A play which focuses on the issue of unwanted childlessness is scheduled for a week’s debut run at London’s Drayton Arms Theatre on 7-11 July.
Empty, a two-hander by journalist and playwright Robert Nurden, examines the trauma experienced by millions who never become the parents they long to be.
The voices of the childless not by choice are seldom heard. And when the issue is discussed, it is usually seen through women’s eyes. Empty turns this view on its head and considers the loss from the man’s perspective, too.
‘Men who never achieve their dream of becoming dads experience the same levels of pain and regret as women do but we hardly ever hear the words of this unrecognised minority,’ says Nurden. ‘Infertility and being childless by circumstance are taboo subjects.
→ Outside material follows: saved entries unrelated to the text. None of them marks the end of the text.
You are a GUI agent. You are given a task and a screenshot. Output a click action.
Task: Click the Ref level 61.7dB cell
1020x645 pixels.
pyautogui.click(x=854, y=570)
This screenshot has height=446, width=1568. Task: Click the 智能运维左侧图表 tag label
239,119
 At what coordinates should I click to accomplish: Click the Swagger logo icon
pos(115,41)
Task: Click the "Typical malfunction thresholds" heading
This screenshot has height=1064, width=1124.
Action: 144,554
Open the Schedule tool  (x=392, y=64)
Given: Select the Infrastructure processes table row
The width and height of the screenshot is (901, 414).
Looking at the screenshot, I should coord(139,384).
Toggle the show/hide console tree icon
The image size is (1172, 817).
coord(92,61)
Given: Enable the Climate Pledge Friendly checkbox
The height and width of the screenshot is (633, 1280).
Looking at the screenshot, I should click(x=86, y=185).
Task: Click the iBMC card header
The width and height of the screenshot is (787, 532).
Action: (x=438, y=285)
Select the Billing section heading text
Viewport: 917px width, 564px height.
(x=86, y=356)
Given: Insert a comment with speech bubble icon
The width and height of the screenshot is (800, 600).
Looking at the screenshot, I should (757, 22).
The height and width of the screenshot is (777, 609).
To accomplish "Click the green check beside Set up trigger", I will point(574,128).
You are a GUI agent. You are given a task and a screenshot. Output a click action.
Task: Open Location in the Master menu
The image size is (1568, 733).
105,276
I want to change the way we see this.’
The 60-minute play was staged and enthusiastically received before full houses during its research and development stage at the Cockpit Theatre, London and at Storyhouse, Chester, in September 2025.
In one section of the play a couple, their hopes of becoming parents dashed, perform a satirical song and dance routine which mocks society’s stock responses to other people’s childlessness. They ridicule expressions such as ‘Have you thought of adopting?’, ‘Why don’t you get a dog?’ and ‘You only understand the real meaning of love when you have kids’.
The team behind Empty emphasise the play’s educative role. It is revealed that 20 per cent of women over 42 are childless while for men it is 25 per cent – and the number is growing, with massive consequences for government-funded healthcare. It also shows that the success rate for IVF is low at 27 per cent.
Nurden’s first play comes directly out of his 2023 book, I Always Wanted To Be A Dad: Men without Children, which looks at the theme from a raw, personal standpoint, along with testimonies of other childless men.